The SI Golf Group conducted a special edition of its weekly e-mail roundtable to discuss Fred Couples's induction to the World Golf Hall of Fame. Check in every week for the unfiltered opinions of our writers and editors and join the conversation in the comments section below.

Charlie Hanger, executive editor, Golf.com: Ok, Confidentialists, pop quiz: Did Fred Couples deserve to get into the Hall of Fame? Also, if you're a voter, did you give him the nod?

David Dusek, deputy editor, Golf.com: Fred Couples did NOT deserve to be voted into the World Golf Hall of Fame. That building should be reserved for the game's all-time greats, and with 15 PGA Tour wins and one major title to his credit, Couples doesn't qualify. I have to believe his popularity, successful Presidents Cup captaincies, two Players Championships wins, and eight Champions Tour wins put him over the top. Freddie never dominated the game, even during his three-win season of 1992, and while being a member of five Presidents Cup and five Ryder Cup teams is impressive, he only appeared on 51% of the Hall of Fame ballots. Mark O'Meara has two majors and 16 PGA Tour wins. What's he thinking about now?

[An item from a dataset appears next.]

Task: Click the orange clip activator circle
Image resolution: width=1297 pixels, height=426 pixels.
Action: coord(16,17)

Alan Shipnuck, senior writer, Sports Illustrated: I agree with Deuce. The vote should be on merit, not popularity. Fred deserves a place in a Hall dedicated to potential or natural talent, but not one based on achievement. I'm a voter, and he didn't get the nod from me.

Jeff Ritter, senior producer, Golf.com: O'Meara got 36 percent of the vote, so I'd say he should be thinking about his induction speech for 2015 or '16. Can't remember where I read it, but I recall a voter for the MLB Hall once saying that when he considered his ballot, he'd ask himself, "Can I tell the story of the sport without mentioning this player?" If the answer was no, that player got his vote. In the case of Freddy and golf, you can probably still tell the story, but it'd be a much less interesting tale.

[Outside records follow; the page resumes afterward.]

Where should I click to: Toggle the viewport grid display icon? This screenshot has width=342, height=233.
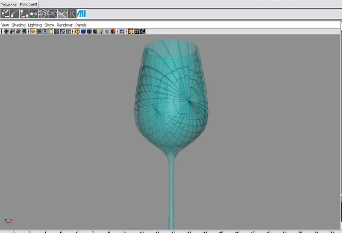pos(33,32)
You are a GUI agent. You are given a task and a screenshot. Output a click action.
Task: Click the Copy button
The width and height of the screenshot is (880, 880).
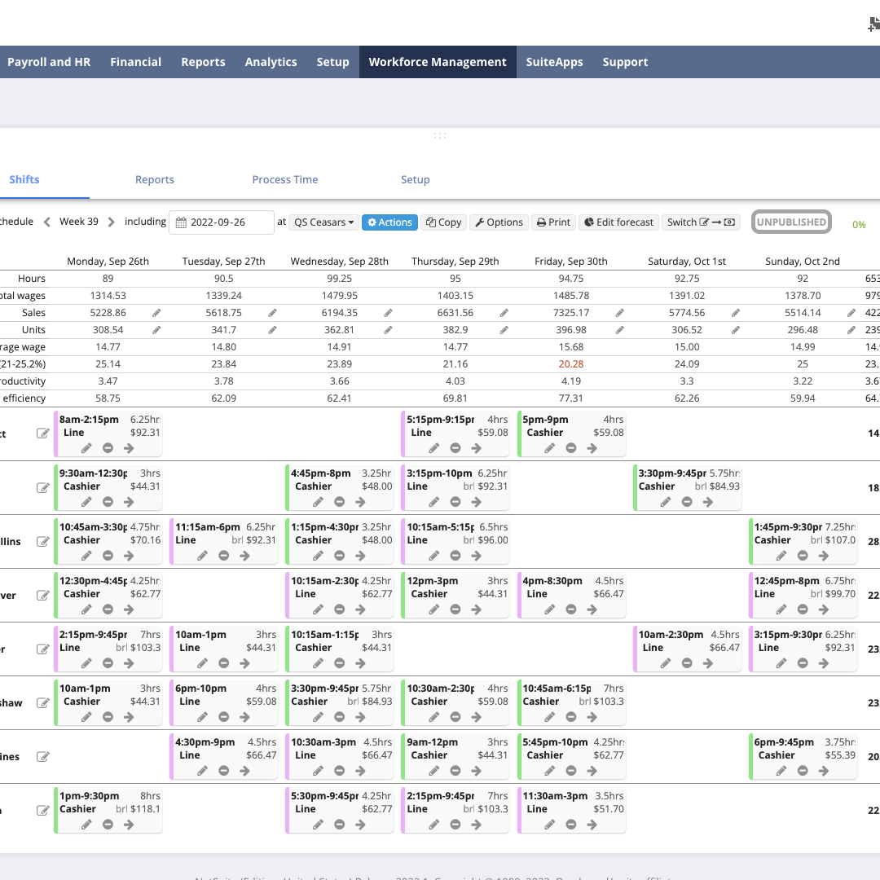(443, 222)
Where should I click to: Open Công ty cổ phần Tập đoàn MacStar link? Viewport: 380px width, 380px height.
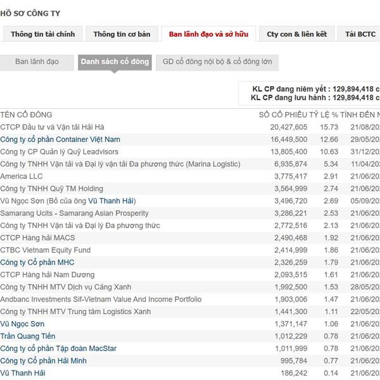coord(58,348)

Michael Bamberger, senior writer, Sports Illustrated: The vote came before his Senior British win in July. Even after that, however, I feel like he needs at least one more real -- there are three -- senior major win. I did not vote for him even though I loved the way he fished the ball out of the creek on 12 at Augusta 20 years ago.

Charlie Hanger, executive editor, Golf.com: At this point, I think the Hall will be inducting a lot of people who have marginal victory totals but have impacted the game in other ways. Fred's been one of the most marketable and popular golfers on the planet for more than 30 years, and he's also established himself as an elder statesman with his Presidents Cup captaincy. If "merit" is only a matter of wins, then he's not quite there. If "merit" can encompass a larger impact on the game, then I think he's worthy.

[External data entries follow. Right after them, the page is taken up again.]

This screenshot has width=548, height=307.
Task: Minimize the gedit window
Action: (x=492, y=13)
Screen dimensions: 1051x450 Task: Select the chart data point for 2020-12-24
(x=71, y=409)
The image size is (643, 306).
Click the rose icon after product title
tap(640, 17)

Jim Herre, managing editor, SI Golf Group: Fred's like the cool guy in high school -- everything comes easy. That's the way he plays golf, effortlessly. He has a big game but his swing graceful and unique, kind of like Vijay's is. Kind of like Snead's was. The one thing that didn't come easily was putting, and Couples left a lot of titles on the table because of it. I still enjoy watching him play but didn't vote for him because the numbers could have been so much better.

Ryan Reiterman, senior producer, Golf.com: Freddie is like Joe Namath -- he didn't accomplish as much as some other hall of famers, but it would be really weird to not see him enshrined.

Cameron Morfit, senior writer, Golf Magazine: Does seem like the criteria is pretty much whatever it needs to be that day. If he had the exact same record but was not an icon of cool, he isn't in.

Stephanie Wei, contributor, SI Golf+: Yes, Freddie deserved to get in. Sure, he "only" has one major, and with his talent he could have won more in general, but his impact on golf goes far beyond that. When I was a kid, Freddie was my hero, and I know many golfing children of the 90s would say the same. He made golf look cool. I'm a little biased being from Seattle, but I took my first lessons at Jefferson Park, where Freddie played growing up. I remember the pro showing me the plaques and pictures they had on a wall honoring Freddie, which was very inspiring for my 10-year-old self -- and motivated me to take up the game.

Jim Gorant, senior editor, Sports Illustrated: Not a fan. Few have done less with more talentwise.

Mike Walker, senior editor, Golf Magazine: Let's stop pretending the World Golf Hall of Fame is Cooperstown. Without a change in the unofficial criteria -- 20 wins plus 1 major, 15 wins plus 2 majors, or multiple majors -- soon we won't be able to induct anyone, as Michael Bamberger warned earlier this year. Couples is part of the story of golf over the last 25 years. He belongs in the Hall. His resume might look marginal now, but it won't during Luke Donald's Hall of Fame weekend.